A 3-hop message pass on a customer node captures: the customer's attributes, their order history, the products in those orders, other customers who ordered those products, and those customers' behavior. This is exactly the kind of signal that manual feature engineering almost never captures.
11. Does it work with my existing infrastructure?
Relational foundation models connect to standard data warehouses and databases: Snowflake, BigQuery, PostgreSQL, Databricks, Redshift, and others. No data migration required. The model reads your data in place and writes predictions back to your preferred destination.
12. What does fine-tuning cost?
Building a custom ML pipeline: $150K to $500K per model (team of 3 to 5 data scientists, 3 to 6 months of work, plus infrastructure). Fine-tuning a foundation model: $5K to $20K per task (a few hours of GPU compute plus platform fee). The cost reduction is 10x to 50x.
13. Do foundation models work for all prediction tasks?
They work best on relational prediction tasks where the signal is distributed across connected tables: churn, fraud, recommendations, demand forecasting, lead scoring, lifetime value, next-best-action, credit risk. They add less value on tasks where the input is not relational (image classification, audio processing, protein folding).
14. How do I evaluate before committing?
Run a zero-shot benchmark. Pick 2 to 3 prediction tasks where you have existing models with known performance. Connect your database, run the predictions, and compare AUROC side by side. This takes hours, not months. If zero-shot matches or beats your current models, the business case is clear.

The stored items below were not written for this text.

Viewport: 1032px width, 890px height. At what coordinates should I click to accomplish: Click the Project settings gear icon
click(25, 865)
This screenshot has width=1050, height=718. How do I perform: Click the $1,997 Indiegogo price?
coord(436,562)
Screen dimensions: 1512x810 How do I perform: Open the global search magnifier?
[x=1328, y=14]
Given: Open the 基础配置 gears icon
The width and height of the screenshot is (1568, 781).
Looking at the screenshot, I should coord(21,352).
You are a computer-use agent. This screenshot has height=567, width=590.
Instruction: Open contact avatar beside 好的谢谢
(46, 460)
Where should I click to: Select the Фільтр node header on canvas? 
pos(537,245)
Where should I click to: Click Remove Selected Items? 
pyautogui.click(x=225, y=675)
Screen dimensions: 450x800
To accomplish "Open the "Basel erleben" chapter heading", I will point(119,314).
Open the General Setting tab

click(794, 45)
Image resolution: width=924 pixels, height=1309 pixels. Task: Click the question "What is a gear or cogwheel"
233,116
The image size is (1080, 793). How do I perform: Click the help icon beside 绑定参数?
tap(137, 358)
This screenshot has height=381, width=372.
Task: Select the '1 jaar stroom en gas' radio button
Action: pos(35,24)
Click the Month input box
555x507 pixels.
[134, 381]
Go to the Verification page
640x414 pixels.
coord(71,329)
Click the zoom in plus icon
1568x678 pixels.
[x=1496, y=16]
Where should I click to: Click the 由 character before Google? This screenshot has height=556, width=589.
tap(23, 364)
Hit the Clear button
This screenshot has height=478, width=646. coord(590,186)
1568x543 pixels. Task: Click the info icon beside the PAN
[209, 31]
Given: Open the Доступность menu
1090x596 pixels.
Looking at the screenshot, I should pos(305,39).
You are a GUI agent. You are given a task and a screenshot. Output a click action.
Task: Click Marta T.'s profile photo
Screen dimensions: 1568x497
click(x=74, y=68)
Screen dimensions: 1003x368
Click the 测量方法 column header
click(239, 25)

15. Will foundation models replace data scientists?
They replace the repetitive work: feature engineering (80% of time according to the Stanford study), model selection, hyperparameter tuning, and pipeline maintenance. They do not replace the strategic work: defining which problems to solve, designing evaluation frameworks, interpreting predictions for business stakeholders, and building the organizational systems that turn predictions into action. Data scientists become more valuable, not less, because they can focus on impact instead of plumbing.